Collected data entries

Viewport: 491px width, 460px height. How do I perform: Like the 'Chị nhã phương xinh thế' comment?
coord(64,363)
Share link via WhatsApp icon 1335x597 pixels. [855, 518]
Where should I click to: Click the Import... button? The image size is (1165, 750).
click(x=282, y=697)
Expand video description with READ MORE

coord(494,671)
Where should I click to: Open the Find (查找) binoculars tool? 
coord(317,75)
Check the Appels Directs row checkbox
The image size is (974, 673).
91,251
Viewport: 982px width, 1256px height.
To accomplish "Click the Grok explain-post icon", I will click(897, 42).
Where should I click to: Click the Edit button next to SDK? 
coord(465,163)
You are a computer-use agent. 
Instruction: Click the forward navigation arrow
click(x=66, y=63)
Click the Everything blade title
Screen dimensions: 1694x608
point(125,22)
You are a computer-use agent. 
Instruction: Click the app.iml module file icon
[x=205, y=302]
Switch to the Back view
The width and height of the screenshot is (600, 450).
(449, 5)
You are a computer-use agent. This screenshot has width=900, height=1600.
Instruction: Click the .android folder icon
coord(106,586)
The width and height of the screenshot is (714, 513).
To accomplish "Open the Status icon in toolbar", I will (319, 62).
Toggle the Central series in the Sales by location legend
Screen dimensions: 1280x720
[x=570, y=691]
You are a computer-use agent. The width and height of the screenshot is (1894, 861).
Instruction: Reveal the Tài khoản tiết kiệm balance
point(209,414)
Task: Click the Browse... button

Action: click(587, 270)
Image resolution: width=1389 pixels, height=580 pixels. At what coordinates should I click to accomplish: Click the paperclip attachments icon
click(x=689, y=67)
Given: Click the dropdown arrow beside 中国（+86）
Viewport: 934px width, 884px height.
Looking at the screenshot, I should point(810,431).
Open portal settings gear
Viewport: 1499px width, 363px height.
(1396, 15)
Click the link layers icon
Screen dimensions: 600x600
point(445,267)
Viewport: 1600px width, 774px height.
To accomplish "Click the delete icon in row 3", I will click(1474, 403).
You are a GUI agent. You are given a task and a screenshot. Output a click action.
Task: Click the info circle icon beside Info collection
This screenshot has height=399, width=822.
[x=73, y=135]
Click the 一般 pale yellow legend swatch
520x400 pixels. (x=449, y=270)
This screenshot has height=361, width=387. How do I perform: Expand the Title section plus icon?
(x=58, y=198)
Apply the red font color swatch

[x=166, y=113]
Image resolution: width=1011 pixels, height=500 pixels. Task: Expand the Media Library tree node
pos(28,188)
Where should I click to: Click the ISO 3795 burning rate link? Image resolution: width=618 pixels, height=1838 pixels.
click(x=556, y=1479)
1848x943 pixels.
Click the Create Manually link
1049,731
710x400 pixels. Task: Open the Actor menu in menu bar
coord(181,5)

TO DO :: Reproduce each line from the records that contains the word "computer".

THE ANSWER ::
You are a computer-use agent. 
You are a computer-use agent. 
You are a computer-use agent. This screenshot has width=900, height=1600.
You are a computer-use agent. The width and height of the screenshot is (1894, 861).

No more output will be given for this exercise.